According to reporting from CNN, a demonstrator carrying a sign saying "Stephon Clark Rest in Power" was hit by a sheriff's vehicle during the vigil. Bystander video footage of the incident shows a woman walking in front of a sheriff's car and making a hand motion telling the sheriff to stop, and then the collision took place.

Sacramento State's The State Hornet identified the woman as Wanda Cleveland, a 61 year-old grandmother. The sheriff's car appeared to accelerate before hitting her, Cleveland said, and the car then drove away. Cleveland was taken to a local hospital, and the Sacramento Bee reported that she was later released with bruises on her arm and head.

"He never even stopped. It was a hit and run. If I did that I’d be charged," Cleveland said while she was at the hospital, according to the Bee. "It's disregard for human life."

A press release from the Sacramento County Sheriff's Department acknowledged that a collision happened and stated, "As one of the Sheriff’s Deputies was driving, a collision occurred involving the Sheriff’s patrol vehicle and a protester who was walking in the roadway. The collision occurred while the patrol vehicle was traveling at slow speeds." The department said it is conducting an internal review, and the California Highway Patrol is also investigating the incident.

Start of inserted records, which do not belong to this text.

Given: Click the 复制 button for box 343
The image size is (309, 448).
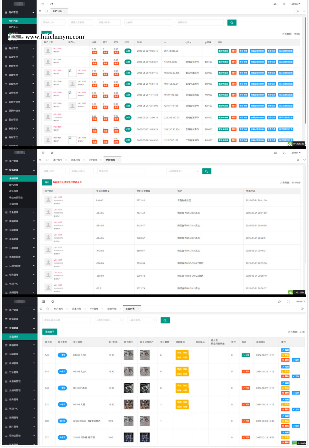Looking at the screenshot, I should [x=296, y=393].
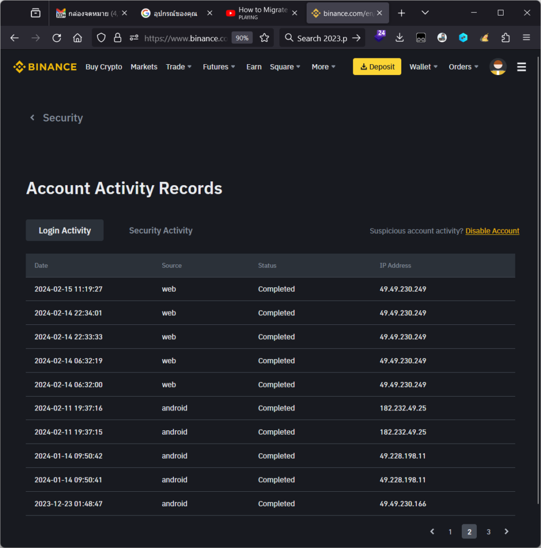Go to next records page arrow
This screenshot has width=541, height=548.
pos(506,531)
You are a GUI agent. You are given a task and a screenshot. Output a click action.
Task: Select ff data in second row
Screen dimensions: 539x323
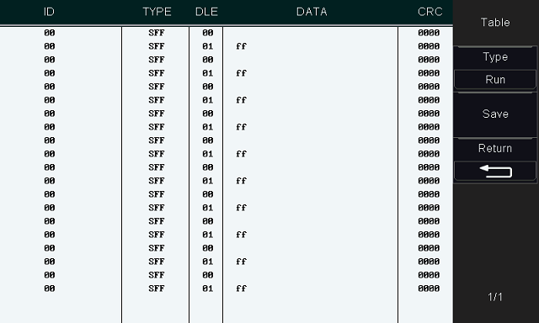coord(242,46)
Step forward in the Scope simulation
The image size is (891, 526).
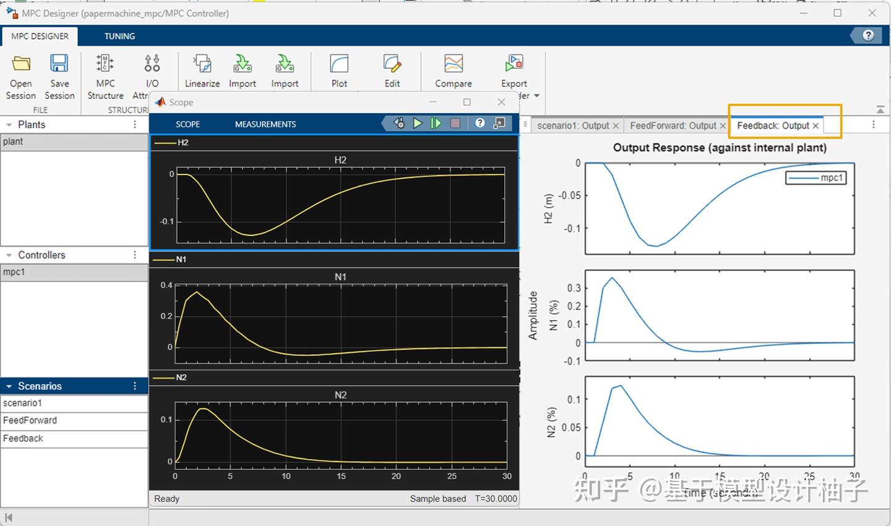point(436,123)
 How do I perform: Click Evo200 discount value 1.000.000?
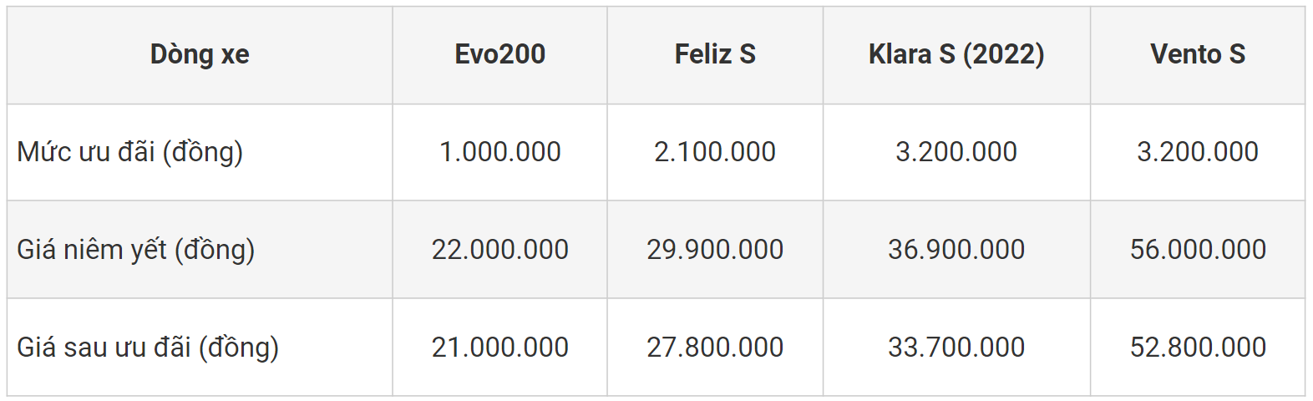499,152
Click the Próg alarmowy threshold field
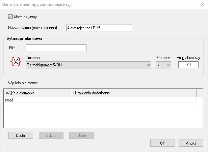 tap(188, 65)
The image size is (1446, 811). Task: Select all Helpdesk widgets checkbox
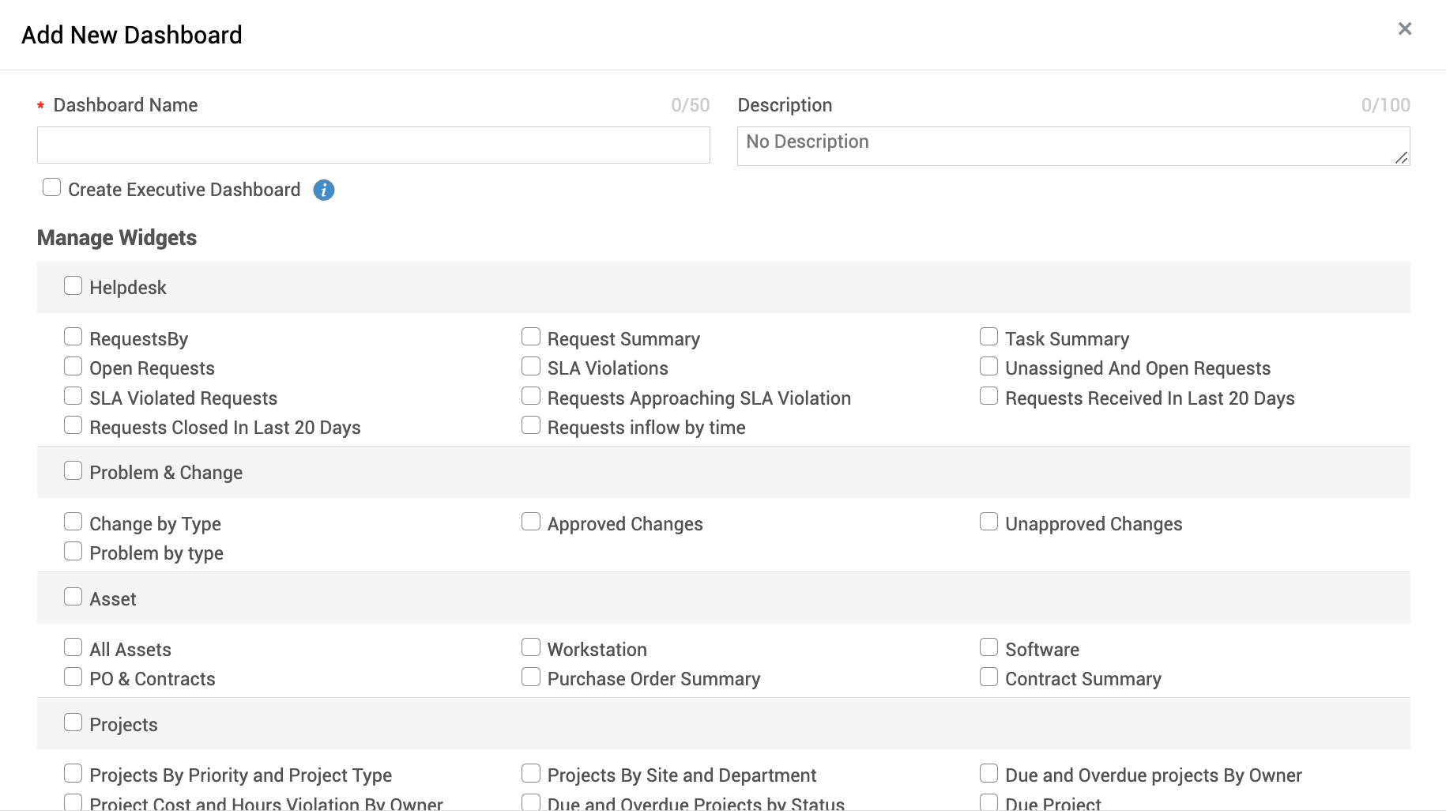73,285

That sheriff's car that hit Cleveland left the scene along with a second sheriff's vehicle, which the Sacramento County Sheriff’s Department said was because of safety concerns. “As protesters approached both of the marked vehicles, they began yelling while pounding and kicking the vehicles’ exterior," a spokesperson for the department told Capital Public Radio. According to various Twitter videos of the incident, someone in one of the cars was repeatedly saying “Back away from my vehicle.”

This was only one of many protests since Stephon Clark died on March 18. Police fatally shot him while he was in his own backyard, and an independent autopsy ordered by his family showed that the gunshots mostly hit him in the back. The officers were responding to a call about a robbery, and according to a press release from the Sacramento Police Department, they reacted with gunshots when Clark was "holding an object which was extended in front of him."

The press release states that the officers believed that object to be a firearm, and thus responded with gunfire. However, the autopsy contradicted the press release in confirming that Clark was shot with his back facing the officers — and the only thing found that Clark could have been holding was his cell phone, not a firearm.

Clark's death has led to numerous protests in the two weeks since it happened, where thousands of people from Sacramento and elsewhere have come out on the streets to demonstrate. This protest in particular was led by Matt Barnes, a former NBA player originally from Sacramento. Barnes held one of Clark's two young sons at the protest and promised to start a scholarship fund for them and other children whose lives have been affected by police violence.

"How do we explain to our kids because of the color of your skin, people aren’t going to like you?" Barnes said at the protest. "This is a nationwide problem. Once we get it up we are to going carry it nationwide, to provide kids who have lost their father to unfortunate stuff like this a chance to still come up and be productive men."